• Exercise material:
[Start of Attachment]
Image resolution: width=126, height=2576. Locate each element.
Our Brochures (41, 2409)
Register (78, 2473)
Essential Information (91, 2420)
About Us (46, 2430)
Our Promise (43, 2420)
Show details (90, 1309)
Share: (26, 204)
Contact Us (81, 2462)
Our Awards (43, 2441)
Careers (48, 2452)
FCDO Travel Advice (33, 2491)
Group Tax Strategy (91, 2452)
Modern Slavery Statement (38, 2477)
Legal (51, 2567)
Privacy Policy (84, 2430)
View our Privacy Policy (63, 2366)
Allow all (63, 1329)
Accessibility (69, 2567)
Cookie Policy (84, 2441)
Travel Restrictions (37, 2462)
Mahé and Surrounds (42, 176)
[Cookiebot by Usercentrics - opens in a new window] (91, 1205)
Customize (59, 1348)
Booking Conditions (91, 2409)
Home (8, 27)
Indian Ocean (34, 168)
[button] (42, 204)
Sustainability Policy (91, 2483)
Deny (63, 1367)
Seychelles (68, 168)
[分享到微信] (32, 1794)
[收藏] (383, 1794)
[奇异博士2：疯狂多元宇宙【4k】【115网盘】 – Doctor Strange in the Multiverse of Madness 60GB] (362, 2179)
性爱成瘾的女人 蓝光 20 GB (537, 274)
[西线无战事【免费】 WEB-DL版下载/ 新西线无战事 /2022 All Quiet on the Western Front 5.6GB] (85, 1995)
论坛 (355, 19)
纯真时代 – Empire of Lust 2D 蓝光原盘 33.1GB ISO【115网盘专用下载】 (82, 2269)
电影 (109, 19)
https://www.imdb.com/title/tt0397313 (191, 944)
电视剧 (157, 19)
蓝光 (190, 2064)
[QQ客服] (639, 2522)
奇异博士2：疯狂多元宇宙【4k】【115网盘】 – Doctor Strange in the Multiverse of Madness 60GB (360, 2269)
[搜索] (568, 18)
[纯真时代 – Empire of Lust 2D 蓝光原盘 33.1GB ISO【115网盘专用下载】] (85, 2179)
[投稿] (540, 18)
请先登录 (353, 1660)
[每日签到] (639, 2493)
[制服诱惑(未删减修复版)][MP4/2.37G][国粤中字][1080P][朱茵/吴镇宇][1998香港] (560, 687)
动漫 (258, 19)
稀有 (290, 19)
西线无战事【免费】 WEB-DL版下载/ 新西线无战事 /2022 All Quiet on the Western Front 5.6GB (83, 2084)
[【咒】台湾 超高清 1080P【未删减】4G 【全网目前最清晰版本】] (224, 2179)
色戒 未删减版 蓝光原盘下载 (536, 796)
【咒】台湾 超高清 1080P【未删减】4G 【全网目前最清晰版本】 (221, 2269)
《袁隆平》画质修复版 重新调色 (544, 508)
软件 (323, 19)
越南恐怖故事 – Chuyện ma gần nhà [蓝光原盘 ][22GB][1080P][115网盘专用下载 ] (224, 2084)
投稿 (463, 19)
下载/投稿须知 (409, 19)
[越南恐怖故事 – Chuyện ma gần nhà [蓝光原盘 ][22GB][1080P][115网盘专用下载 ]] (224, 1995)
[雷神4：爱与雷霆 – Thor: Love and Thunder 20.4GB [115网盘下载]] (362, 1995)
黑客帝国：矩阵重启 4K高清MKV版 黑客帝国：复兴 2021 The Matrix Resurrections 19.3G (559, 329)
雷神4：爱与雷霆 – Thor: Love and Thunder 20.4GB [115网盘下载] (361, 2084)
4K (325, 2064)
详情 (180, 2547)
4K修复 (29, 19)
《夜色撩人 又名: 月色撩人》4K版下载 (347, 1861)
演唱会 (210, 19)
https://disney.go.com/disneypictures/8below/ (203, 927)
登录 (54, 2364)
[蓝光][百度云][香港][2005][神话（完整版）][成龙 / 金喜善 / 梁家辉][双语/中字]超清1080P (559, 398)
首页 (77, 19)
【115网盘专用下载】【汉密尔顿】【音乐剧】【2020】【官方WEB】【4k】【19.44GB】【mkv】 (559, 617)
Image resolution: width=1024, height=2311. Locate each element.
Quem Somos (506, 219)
[End of Attachment]
• Instructions to follow: Could you transcribe the whole listing above without any edits?

• Completed task:
Image resolution: width=126, height=2576. Locate each element.
Our Brochures (41, 2409)
Register (78, 2473)
Essential Information (91, 2420)
About Us (46, 2430)
Our Promise (43, 2420)
Show details (90, 1309)
Share: (26, 204)
Contact Us (81, 2462)
Our Awards (43, 2441)
Careers (48, 2452)
FCDO Travel Advice (33, 2491)
Group Tax Strategy (91, 2452)
Modern Slavery Statement (38, 2477)
Legal (51, 2567)
Privacy Policy (84, 2430)
View our Privacy Policy (63, 2366)
Allow all (63, 1329)
Accessibility (69, 2567)
Cookie Policy (84, 2441)
Travel Restrictions (37, 2462)
Mahé and Surrounds (42, 176)
[Cookiebot by Usercentrics - opens in a new window] (91, 1205)
Customize (59, 1348)
Booking Conditions (91, 2409)
Home (8, 27)
Indian Ocean (34, 168)
[button] (42, 204)
Sustainability Policy (91, 2483)
Deny (63, 1367)
Seychelles (68, 168)
[分享到微信] (32, 1794)
[收藏] (383, 1794)
[奇异博士2：疯狂多元宇宙【4k】【115网盘】 – Doctor Strange in the Multiverse of Madness 60GB] (362, 2179)
性爱成瘾的女人 蓝光 20 GB (537, 274)
[西线无战事【免费】 WEB-DL版下载/ 新西线无战事 /2022 All Quiet on the Western Front 5.6GB] (85, 1995)
论坛 (355, 19)
纯真时代 – Empire of Lust 2D 蓝光原盘 33.1GB ISO【115网盘专用下载】 (82, 2269)
电影 (109, 19)
https://www.imdb.com/title/tt0397313 (191, 944)
电视剧 (157, 19)
蓝光 (190, 2064)
[QQ客服] (639, 2522)
奇异博士2：疯狂多元宇宙【4k】【115网盘】 – Doctor Strange in the Multiverse of Madness 60GB (360, 2269)
[搜索] (568, 18)
[纯真时代 – Empire of Lust 2D 蓝光原盘 33.1GB ISO【115网盘专用下载】] (85, 2179)
[投稿] (540, 18)
请先登录 (353, 1660)
[每日签到] (639, 2493)
[制服诱惑(未删减修复版)][MP4/2.37G][国粤中字][1080P][朱茵/吴镇宇][1998香港] (560, 687)
动漫 (258, 19)
稀有 (290, 19)
西线无战事【免费】 WEB-DL版下载/ 新西线无战事 /2022 All Quiet on the Western Front 5.6GB (83, 2084)
[【咒】台湾 超高清 1080P【未删减】4G 【全网目前最清晰版本】] (224, 2179)
色戒 未删减版 蓝光原盘下载 (536, 796)
【咒】台湾 超高清 1080P【未删减】4G 【全网目前最清晰版本】 (221, 2269)
《袁隆平》画质修复版 重新调色 (544, 508)
软件 (323, 19)
越南恐怖故事 – Chuyện ma gần nhà [蓝光原盘 ][22GB][1080P][115网盘专用下载 ] (224, 2084)
投稿 (463, 19)
下载/投稿须知 (409, 19)
[越南恐怖故事 – Chuyện ma gần nhà [蓝光原盘 ][22GB][1080P][115网盘专用下载 ]] (224, 1995)
[雷神4：爱与雷霆 – Thor: Love and Thunder 20.4GB [115网盘下载]] (362, 1995)
黑客帝国：矩阵重启 4K高清MKV版 黑客帝国：复兴 2021 The Matrix Resurrections 19.3G (559, 329)
雷神4：爱与雷霆 – Thor: Love and Thunder 20.4GB [115网盘下载] (361, 2084)
4K (325, 2064)
详情 (180, 2547)
4K修复 (29, 19)
《夜色撩人 又名: 月色撩人》4K版下载 (347, 1861)
演唱会 (210, 19)
https://disney.go.com/disneypictures/8below/ (203, 927)
登录 (54, 2364)
[蓝光][百度云][香港][2005][神话（完整版）][成龙 / 金喜善 / 梁家辉][双语/中字]超清1080P (559, 398)
首页 (77, 19)
【115网盘专用下载】【汉密尔顿】【音乐剧】【2020】【官方WEB】【4k】【19.44GB】【mkv】 (559, 617)
Image resolution: width=1024, height=2311. Locate each element.
Quem Somos (506, 219)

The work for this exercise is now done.